Di sela-sela berjalan dari pintu timur menuju tenda media center, saya sudah menjumpai banyak orang yang berlalu-lalang dengan memakai atribut khas pelari. Beberapa diantaranya ada yang sendirian maupun berkelompok dengan komunitasnya masing-masing. Sungguh menarik ketika melihat berbagai orang dari latar belakang dan budaya yang berbeda bisa bertemu dan berkumpul bersama. Saya melihat wajah dan gerak langkah mereka menunjukkan rasa semangat yang tinggi untuk bisa menyelesaikan misi berlari yang sudah mereka target.
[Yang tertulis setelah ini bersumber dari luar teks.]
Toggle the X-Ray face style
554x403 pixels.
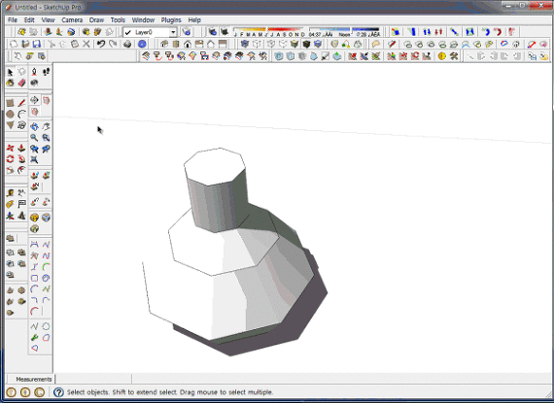click(x=245, y=44)
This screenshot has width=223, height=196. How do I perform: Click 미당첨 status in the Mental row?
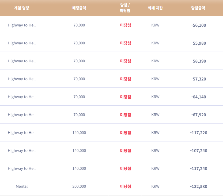pyautogui.click(x=126, y=186)
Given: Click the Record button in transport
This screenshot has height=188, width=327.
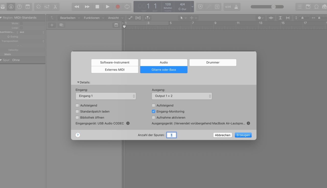Looking at the screenshot, I should coord(118,7).
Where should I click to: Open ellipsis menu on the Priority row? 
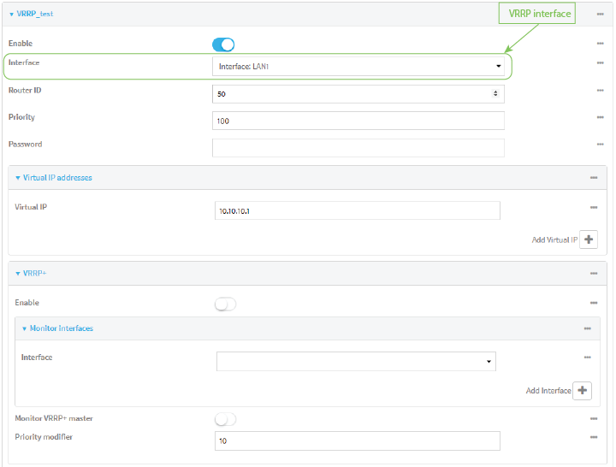tap(600, 117)
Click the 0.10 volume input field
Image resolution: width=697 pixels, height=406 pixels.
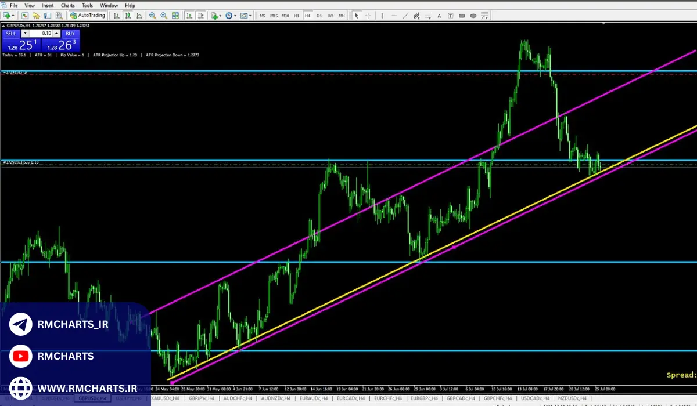pyautogui.click(x=42, y=34)
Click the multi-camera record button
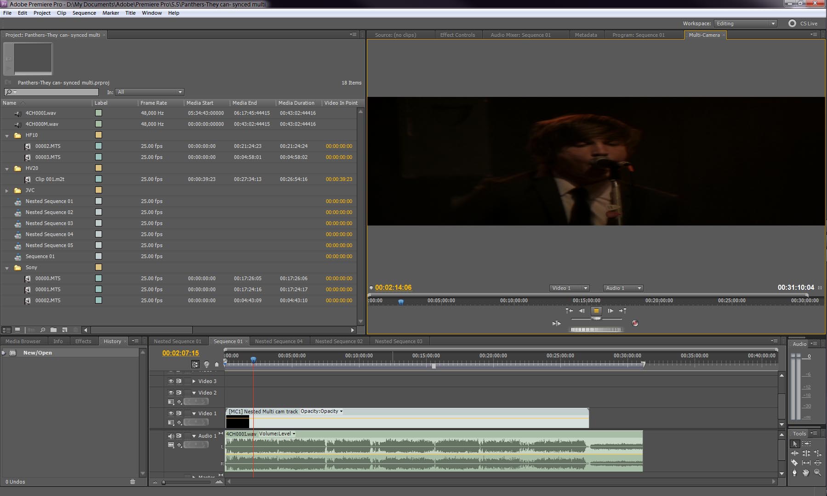Viewport: 827px width, 496px height. tap(635, 323)
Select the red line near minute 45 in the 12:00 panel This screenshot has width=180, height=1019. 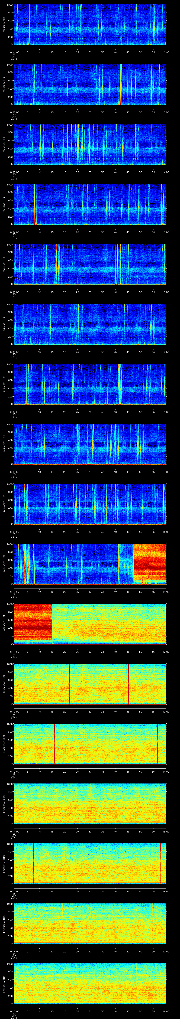tap(129, 684)
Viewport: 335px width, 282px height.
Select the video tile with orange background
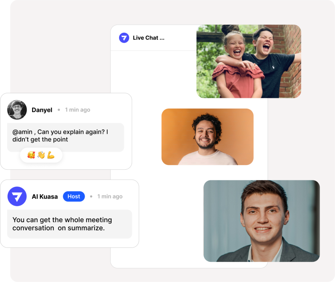click(207, 137)
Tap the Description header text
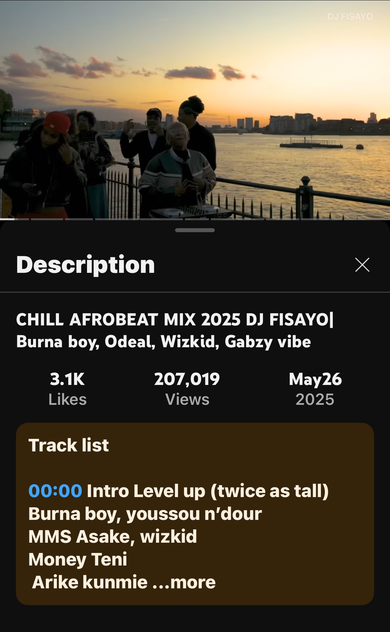This screenshot has height=632, width=390. 86,265
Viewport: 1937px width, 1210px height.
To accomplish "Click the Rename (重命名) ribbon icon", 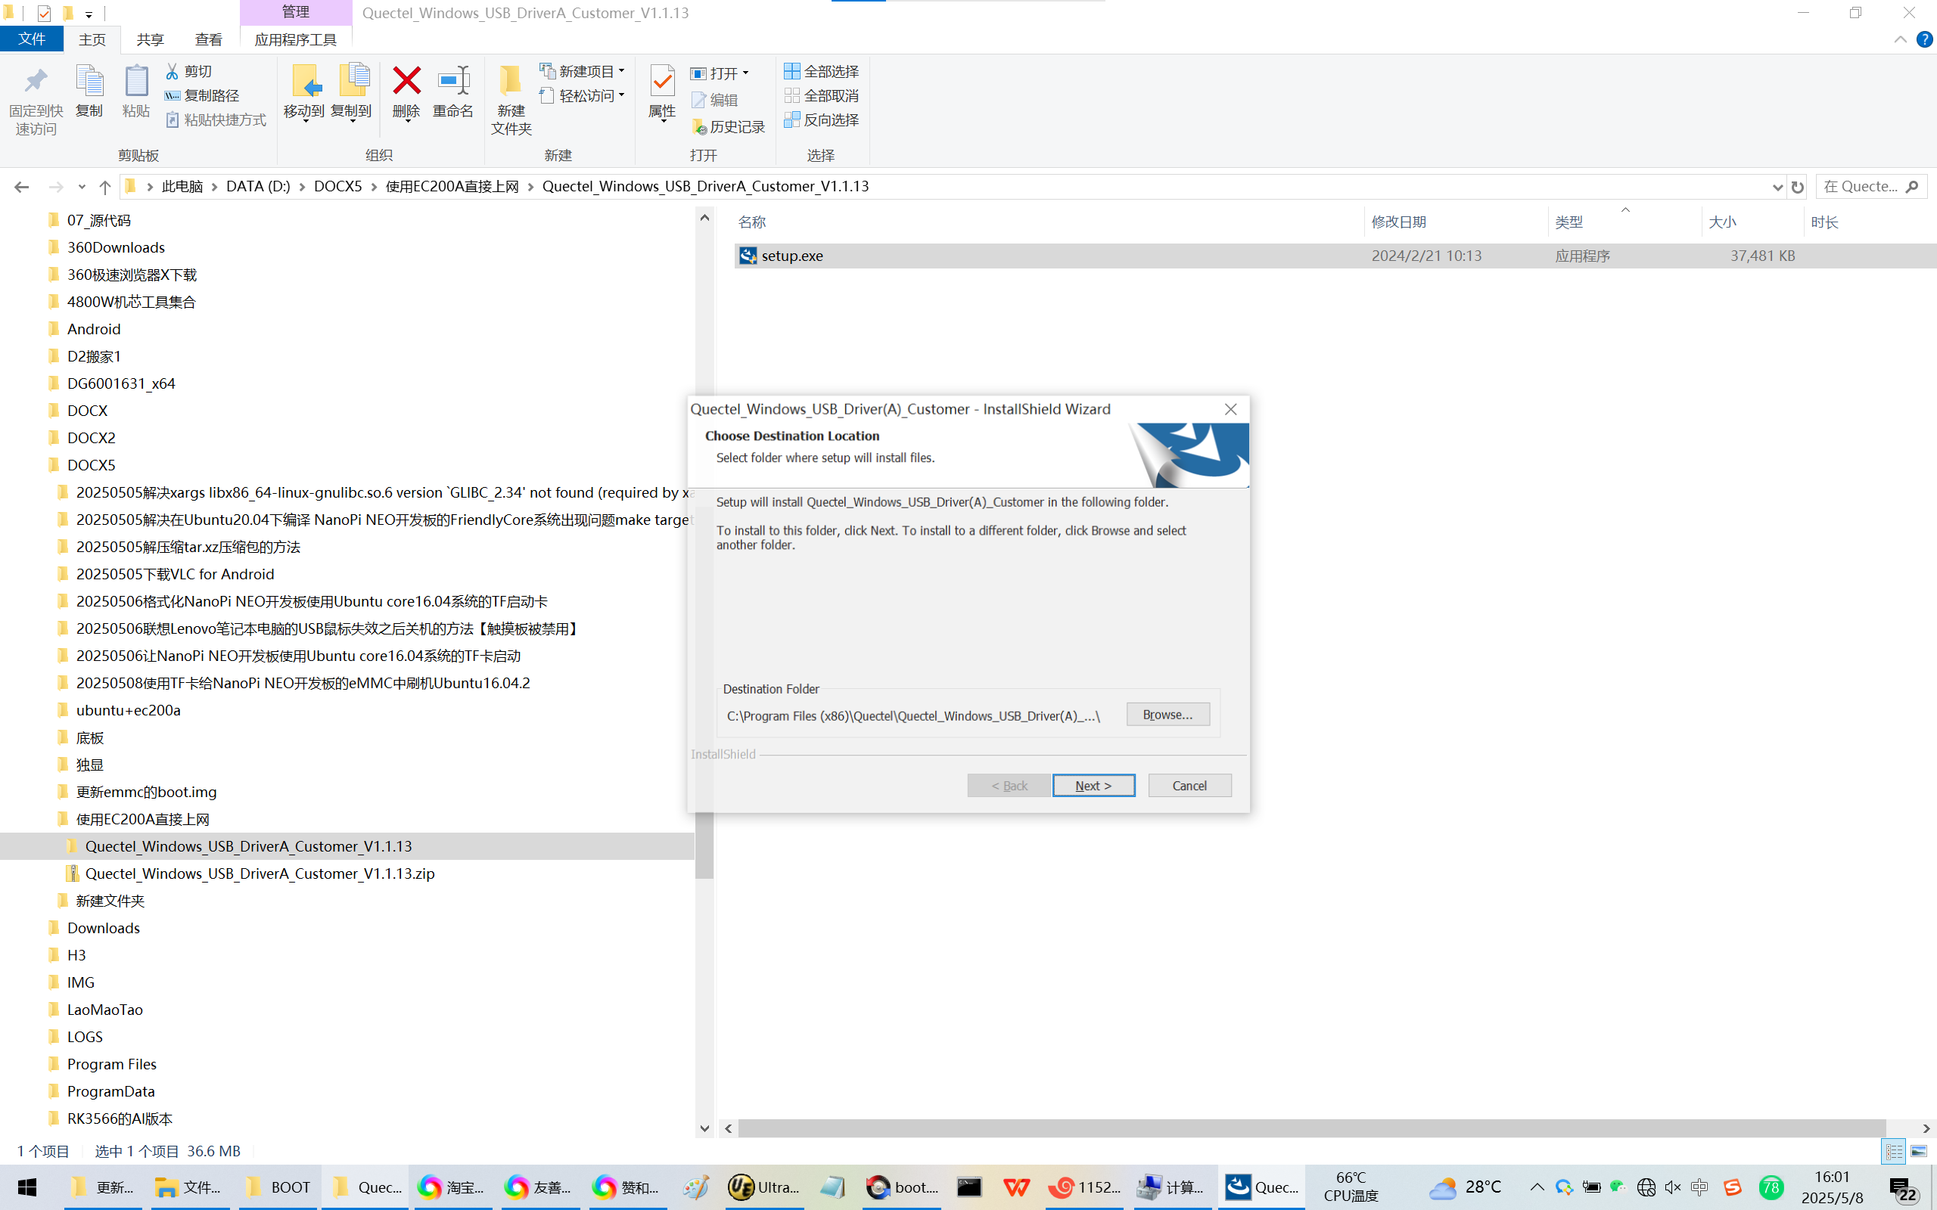I will (453, 81).
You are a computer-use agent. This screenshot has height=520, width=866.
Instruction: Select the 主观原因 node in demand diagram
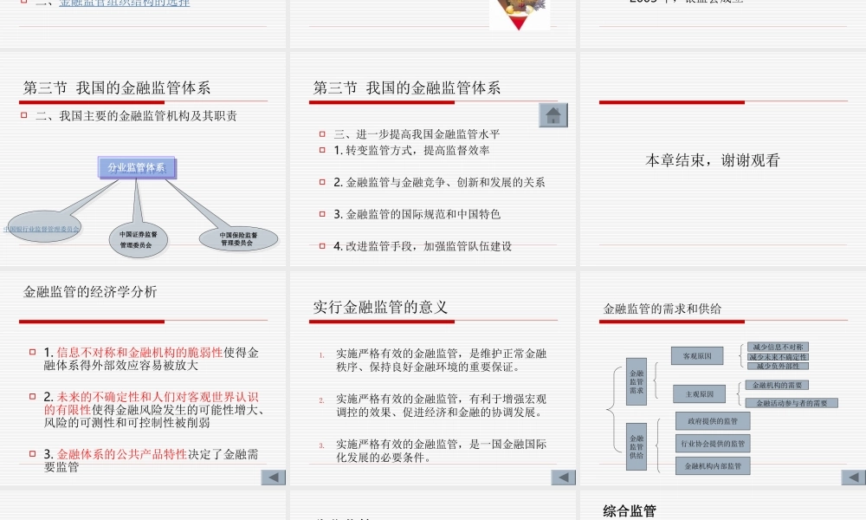tap(700, 393)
Ya inilah para pelari, sepertinya hanya semangat, kemauan dan kegembiraan yang mampu menarik langkah mereka untuk bisa hadir di Mandiri Jogja Marathon 2018.
Sesampainya di tenda media center saya langsung melakukan registrasi dan berganti kostum dengan kaos yang sudah disediakan, tidak lupa juga tanda pengenal media yang wajib di kenakan. Adzan subuh berkumandang ketika kami baru saja menyelesaikan briefing di luar tenda, para pelari terlihat sibuk mondar-mandir mencari tolilet dan mushalla.
Kawan-kawan kompasianer sebagian sudah berpencar, ada yang langsung menuju lokasi start karena race full marathon akan dimulai pukul 04.45 WIB, saya sendiri bersama 4 rekan kompasianer memutuskan mencari mushalla terdekat untuk menunaikan shalat subuh terlebih dahulu. Setelah subuhan selesai, saya langsung menuju lokasi start yang jaraknya lumayan jauh, dari tenda media kami harus berjalan kaki sekitar 700 meter untuk mencapai lokasi.
Rasa nyesel saya agak sedikit terobati, ketika melihat semangat dan keriuhan dari peserta kategori HM yang luar biasa. Suasana tersebut bisa saya tangkap ketika bisa mengabadikan keseruan para peserta dari atas gerbang start. Dari garis terdepan sampai ujung belakang, pemandangan ribuan para pelari seolah menciptakan harmonisasi warna dan suasana yang sedap dipandang mata
Walaupun saat mulai start suasananya terlihat kruntelan alias sedikit bersdesak-desakan karena jalan yang dilewati tidak terlalu lebar, tapi semuanya tetap tertib dan sabar. Aura kegembiraan jelas terpancar di wajah mereka, teriakan dan kibaran atribut ataupun bendera komunitas yang dibawanya seolah mewakili semangat mereka agar bisa terus melaju sampai garis finish dengan membawa target yang sudah diimpikan.